BEGIN Entries provided

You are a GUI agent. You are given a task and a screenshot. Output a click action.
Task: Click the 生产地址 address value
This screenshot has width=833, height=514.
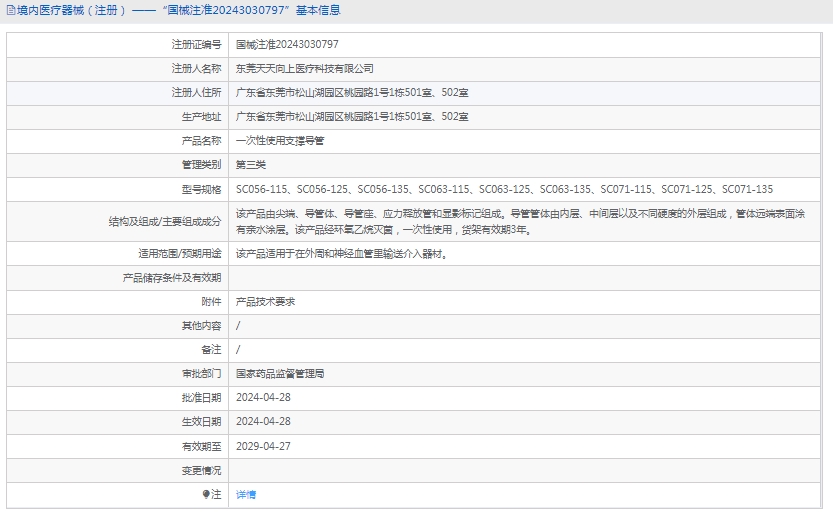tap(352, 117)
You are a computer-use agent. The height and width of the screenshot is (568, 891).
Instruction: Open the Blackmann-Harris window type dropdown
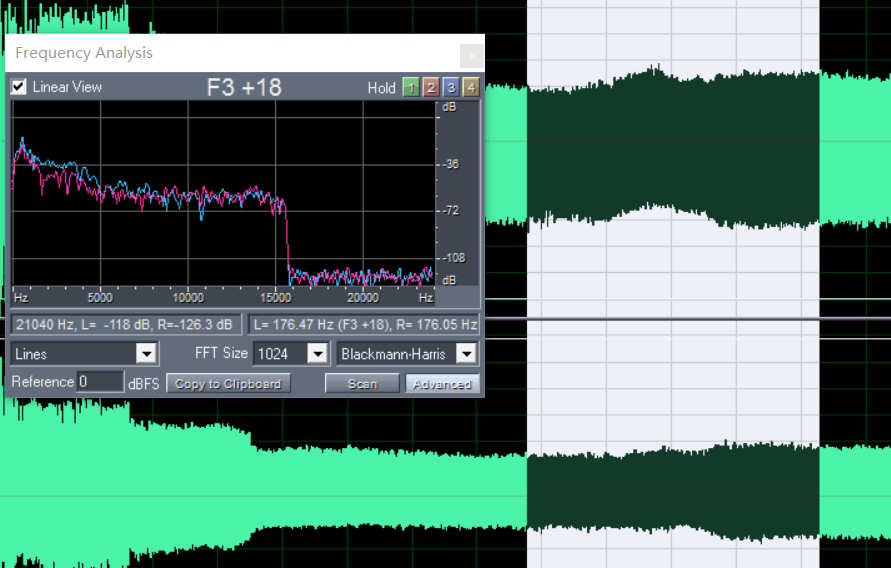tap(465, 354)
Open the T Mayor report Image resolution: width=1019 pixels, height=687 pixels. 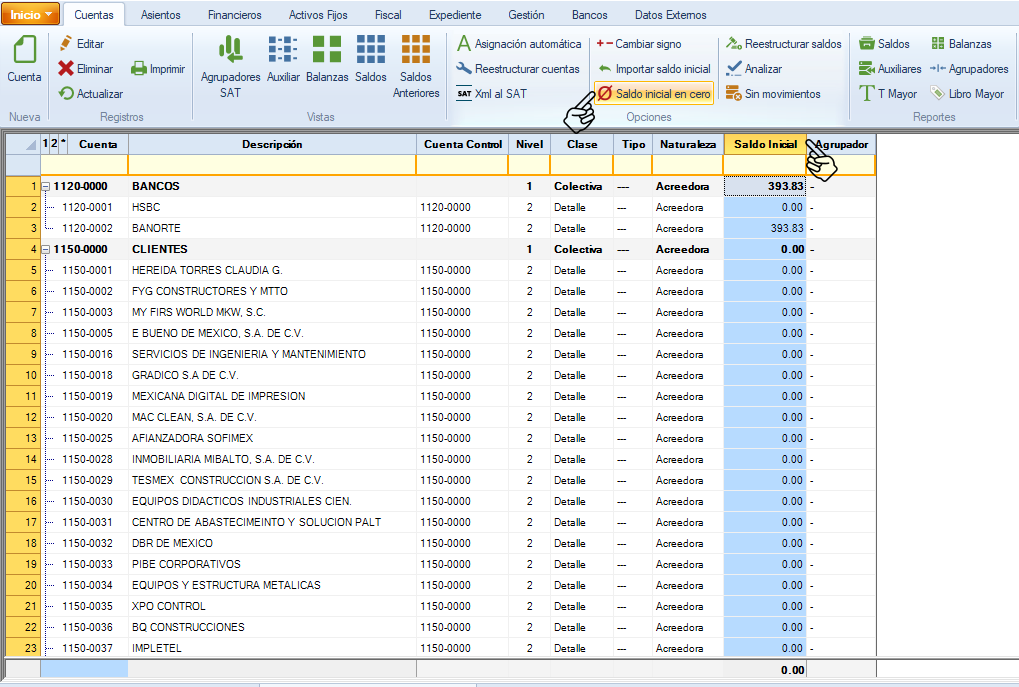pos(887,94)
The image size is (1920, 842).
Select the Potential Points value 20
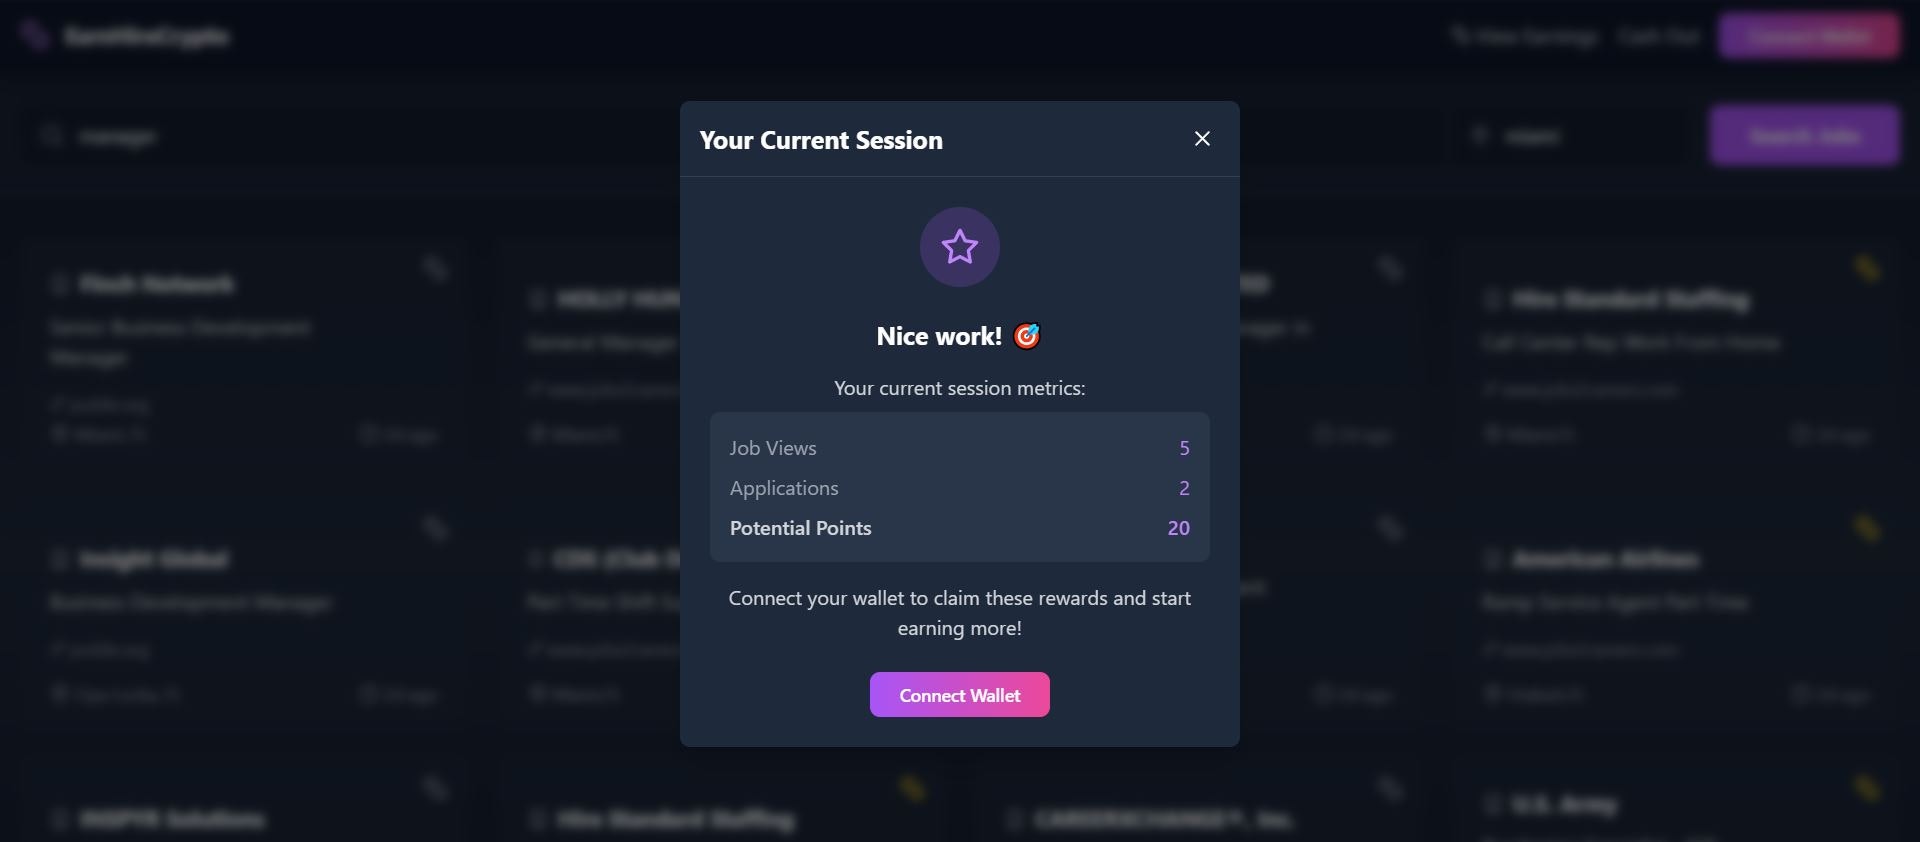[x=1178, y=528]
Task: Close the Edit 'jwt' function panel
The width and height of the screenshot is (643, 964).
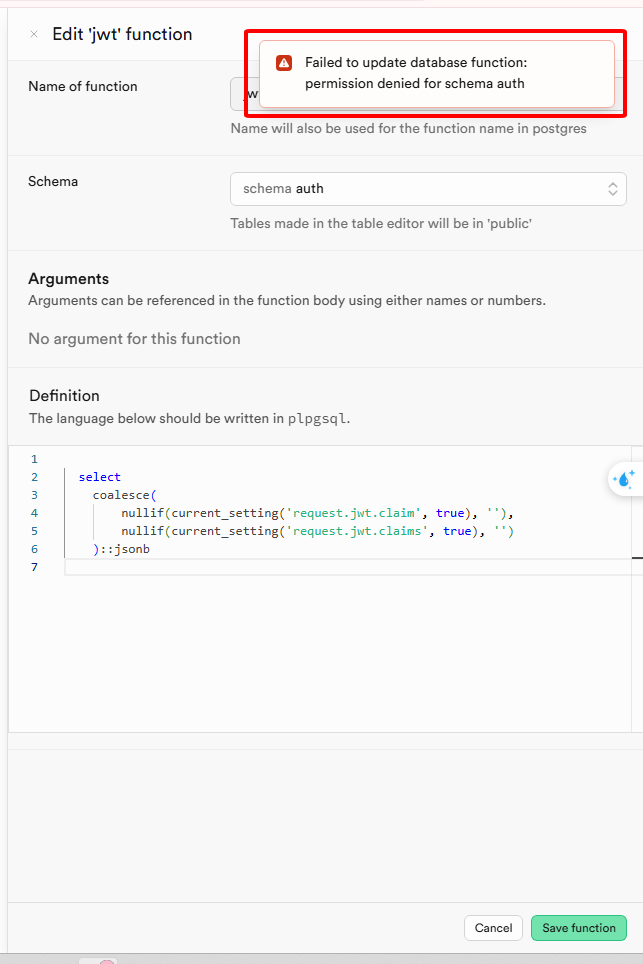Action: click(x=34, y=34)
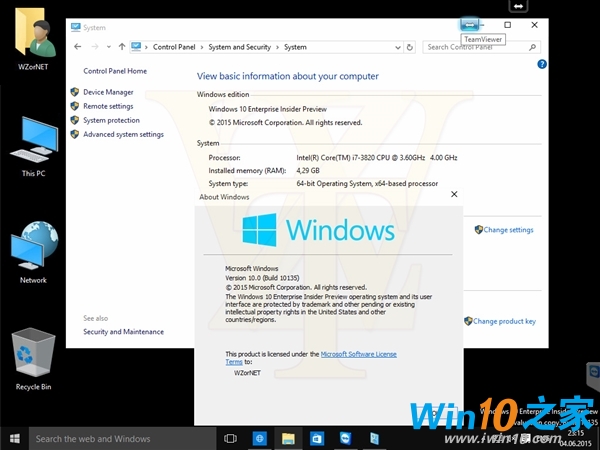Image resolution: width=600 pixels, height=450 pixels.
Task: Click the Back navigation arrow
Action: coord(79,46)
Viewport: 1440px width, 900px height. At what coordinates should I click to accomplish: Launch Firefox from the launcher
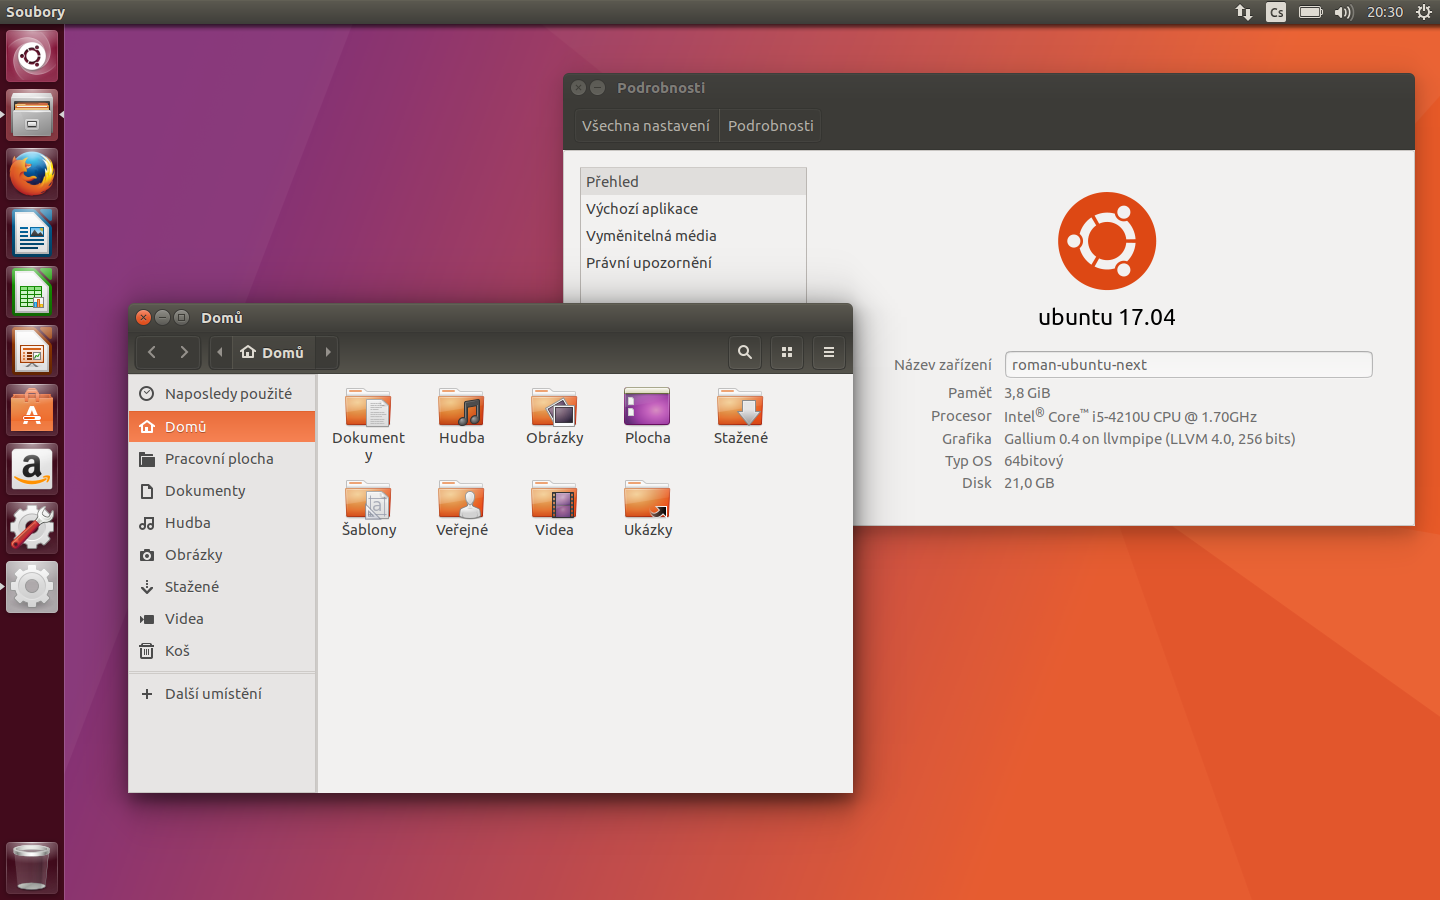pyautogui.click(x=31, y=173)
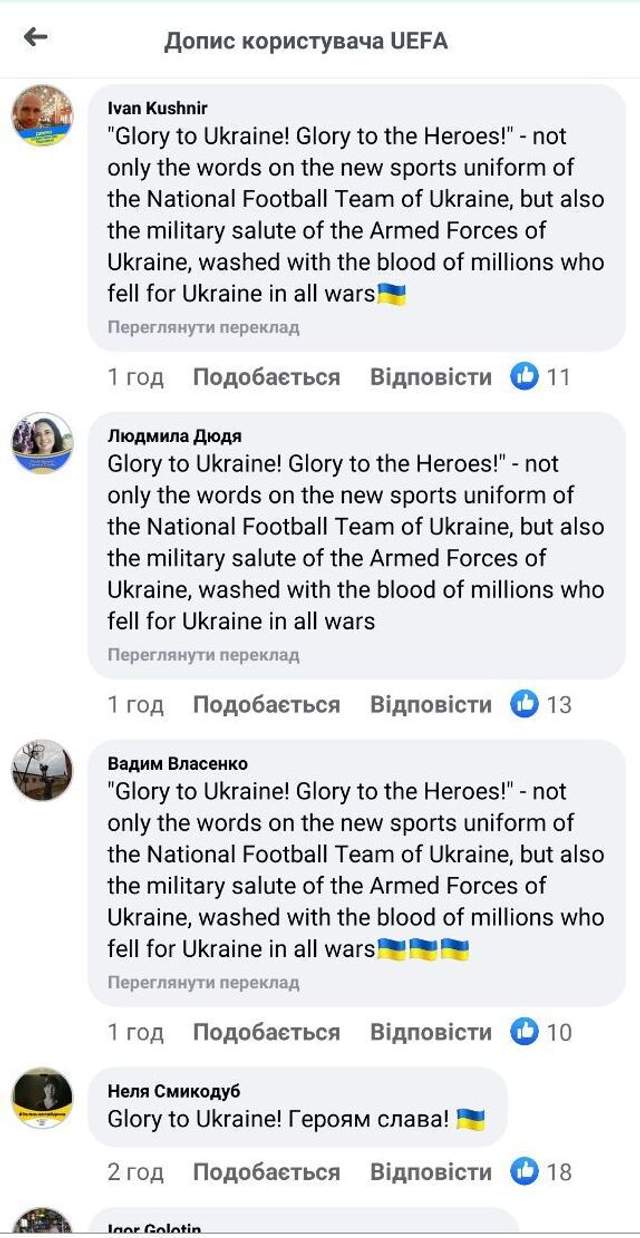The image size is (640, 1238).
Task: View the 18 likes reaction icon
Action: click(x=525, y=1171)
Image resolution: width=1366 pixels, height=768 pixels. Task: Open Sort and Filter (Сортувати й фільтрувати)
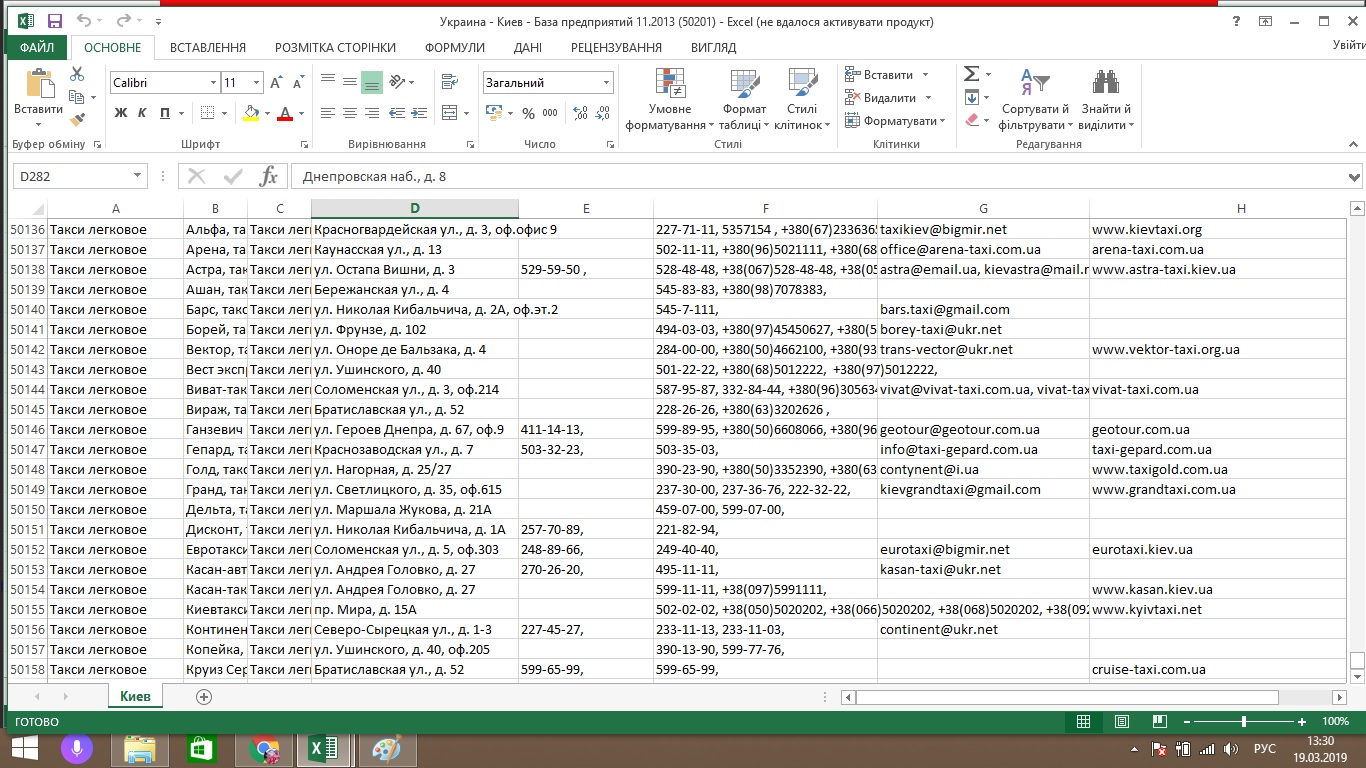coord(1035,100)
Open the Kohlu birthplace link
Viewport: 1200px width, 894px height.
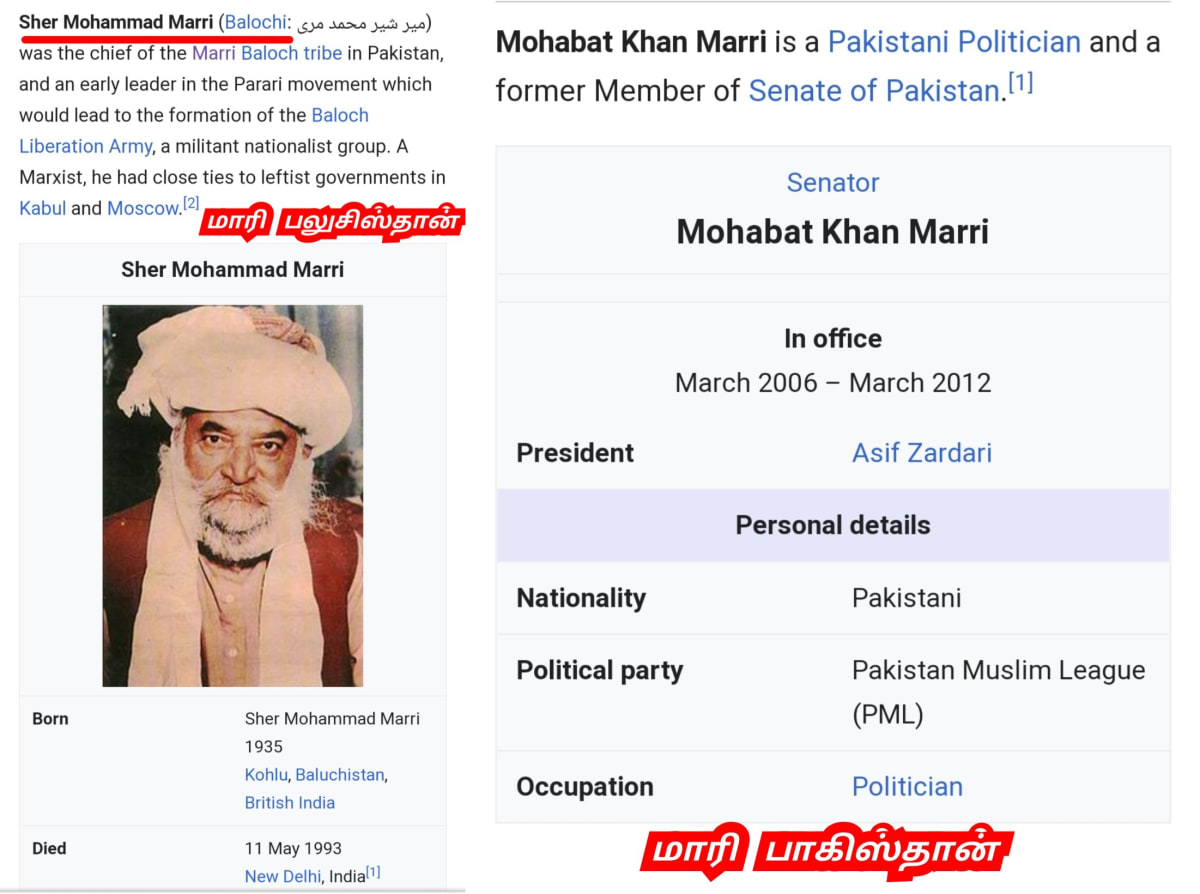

END Entries provided

■ Task goal
Repeat exactly the lines above, from the line containing "Open the Kohlu birthplace link" through the last line of the records, inclusive; omit any pictures.

■ Response to the exercise
Open the Kohlu birthplace link
Viewport: 1200px width, 894px height.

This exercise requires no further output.